### INFORMATION PROVIDED
Segment Open
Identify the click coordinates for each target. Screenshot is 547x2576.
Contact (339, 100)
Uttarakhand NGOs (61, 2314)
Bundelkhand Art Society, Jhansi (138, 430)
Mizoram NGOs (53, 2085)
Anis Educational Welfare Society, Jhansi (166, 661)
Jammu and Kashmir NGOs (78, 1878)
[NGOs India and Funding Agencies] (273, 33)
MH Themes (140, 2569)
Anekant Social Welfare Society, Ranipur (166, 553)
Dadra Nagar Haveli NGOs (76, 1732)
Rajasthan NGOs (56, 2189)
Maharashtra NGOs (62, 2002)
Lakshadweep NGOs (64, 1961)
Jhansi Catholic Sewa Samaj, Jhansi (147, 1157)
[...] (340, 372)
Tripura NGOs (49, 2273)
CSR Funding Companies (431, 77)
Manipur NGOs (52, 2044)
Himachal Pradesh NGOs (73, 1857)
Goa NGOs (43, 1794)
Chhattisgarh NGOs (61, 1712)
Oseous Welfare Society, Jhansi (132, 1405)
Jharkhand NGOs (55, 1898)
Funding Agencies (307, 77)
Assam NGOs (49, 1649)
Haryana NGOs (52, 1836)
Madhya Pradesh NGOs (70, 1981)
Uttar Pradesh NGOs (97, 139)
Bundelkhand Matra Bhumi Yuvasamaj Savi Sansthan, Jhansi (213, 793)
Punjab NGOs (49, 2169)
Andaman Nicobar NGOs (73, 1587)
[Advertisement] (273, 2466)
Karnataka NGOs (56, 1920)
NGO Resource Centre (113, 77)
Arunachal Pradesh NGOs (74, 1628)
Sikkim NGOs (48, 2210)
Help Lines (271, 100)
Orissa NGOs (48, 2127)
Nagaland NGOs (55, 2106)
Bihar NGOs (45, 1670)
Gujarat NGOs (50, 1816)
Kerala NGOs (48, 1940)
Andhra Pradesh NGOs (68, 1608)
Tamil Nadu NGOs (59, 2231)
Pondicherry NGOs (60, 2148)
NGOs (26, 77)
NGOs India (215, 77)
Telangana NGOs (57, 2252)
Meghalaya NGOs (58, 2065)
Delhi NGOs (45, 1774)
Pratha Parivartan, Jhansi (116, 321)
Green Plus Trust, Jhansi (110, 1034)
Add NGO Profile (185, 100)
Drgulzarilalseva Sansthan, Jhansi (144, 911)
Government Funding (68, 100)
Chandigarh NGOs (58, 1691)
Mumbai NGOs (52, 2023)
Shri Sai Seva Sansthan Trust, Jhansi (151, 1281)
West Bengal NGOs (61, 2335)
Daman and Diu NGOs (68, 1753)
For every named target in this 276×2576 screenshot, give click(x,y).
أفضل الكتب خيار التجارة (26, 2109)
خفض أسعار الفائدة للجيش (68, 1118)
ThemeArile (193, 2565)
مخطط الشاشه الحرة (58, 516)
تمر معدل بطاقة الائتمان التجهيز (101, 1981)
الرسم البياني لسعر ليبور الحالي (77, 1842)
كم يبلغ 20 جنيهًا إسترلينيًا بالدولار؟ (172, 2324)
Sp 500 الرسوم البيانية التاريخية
Segment Closed
### WHAT IS REQUIRED
Copy exactly the lines from the top of the entries through the line with "NGOs (26, 77)" in it, please, keeping both ends and adding nothing.

### RESULT FOR THIS TASK
Identify the click coordinates for each target. Screenshot is 547x2576.
Contact (339, 100)
Uttarakhand NGOs (61, 2314)
Bundelkhand Art Society, Jhansi (138, 430)
Mizoram NGOs (53, 2085)
Anis Educational Welfare Society, Jhansi (166, 661)
Jammu and Kashmir NGOs (78, 1878)
[NGOs India and Funding Agencies] (273, 33)
MH Themes (140, 2569)
Anekant Social Welfare Society, Ranipur (166, 553)
Dadra Nagar Haveli NGOs (76, 1732)
Rajasthan NGOs (56, 2189)
Maharashtra NGOs (62, 2002)
Lakshadweep NGOs (64, 1961)
Jhansi Catholic Sewa Samaj, Jhansi (147, 1157)
[...] (340, 372)
Tripura NGOs (49, 2273)
CSR Funding Companies (431, 77)
Manipur NGOs (52, 2044)
Himachal Pradesh NGOs (73, 1857)
Goa NGOs (43, 1794)
Chhattisgarh NGOs (61, 1712)
Oseous Welfare Society, Jhansi (132, 1405)
Jharkhand NGOs (55, 1898)
Funding Agencies (307, 77)
Assam NGOs (49, 1649)
Haryana NGOs (52, 1836)
Madhya Pradesh NGOs (70, 1981)
Uttar Pradesh NGOs (97, 139)
Bundelkhand Matra Bhumi Yuvasamaj Savi Sansthan, Jhansi (213, 793)
Punjab NGOs (49, 2169)
Andaman Nicobar NGOs (73, 1587)
[Advertisement] (273, 2466)
Karnataka NGOs (56, 1920)
NGO Resource Centre (113, 77)
Arunachal Pradesh NGOs (74, 1628)
Sikkim NGOs (48, 2210)
Help Lines (271, 100)
Orissa NGOs (48, 2127)
Nagaland NGOs (55, 2106)
Bihar NGOs (45, 1670)
Gujarat NGOs (50, 1816)
Kerala NGOs (48, 1940)
Andhra Pradesh NGOs (68, 1608)
Tamil Nadu NGOs (59, 2231)
Pondicherry NGOs (60, 2148)
NGOs (26, 77)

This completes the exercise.